Der persönliche Notvorrat bringt es offensichtlich nicht. Vielmehr tut ein verlässlich-vielfältiges Angebot an lokalen und regionalen Produkten Not. Haben wir ein solches Angebot? Habe ich einfach am falschen Ort gesucht? Vielleicht. Vielleicht ist es auch meine Skepsis gegenüber den angepriesenen Labelprodukten und den Empfehlungen der Ernährungsberaterinnen.
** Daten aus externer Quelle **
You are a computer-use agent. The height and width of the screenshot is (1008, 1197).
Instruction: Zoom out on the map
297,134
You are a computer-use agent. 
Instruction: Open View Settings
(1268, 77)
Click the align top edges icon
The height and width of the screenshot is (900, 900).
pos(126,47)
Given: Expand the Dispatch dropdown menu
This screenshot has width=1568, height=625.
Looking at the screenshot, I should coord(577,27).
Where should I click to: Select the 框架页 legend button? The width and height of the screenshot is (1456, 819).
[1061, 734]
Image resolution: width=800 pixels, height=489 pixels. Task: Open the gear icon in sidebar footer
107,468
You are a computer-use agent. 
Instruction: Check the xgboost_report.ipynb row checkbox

Auf jeden Fall fahre ich bei nächster Gelegenheit wieder einmal nach Mülhausen auf den Samstagsmarkt. Ich hoffe, dass es noch lange so ganz normale Kleinbauern gibt, die ihre Produkte, Nahrungsmittel und Spezialitäten einfach so den Konsumenten anbieten. Hätte ich das früher gemacht, wäre die Grippe vielleicht nicht zu mir gekommen – aber ich hatte keine Zeit.
 
Langsam gehen mir die Lindenblüten aus. Ich werde im nächsten Sommer eine grössere Menge ablesen müssen.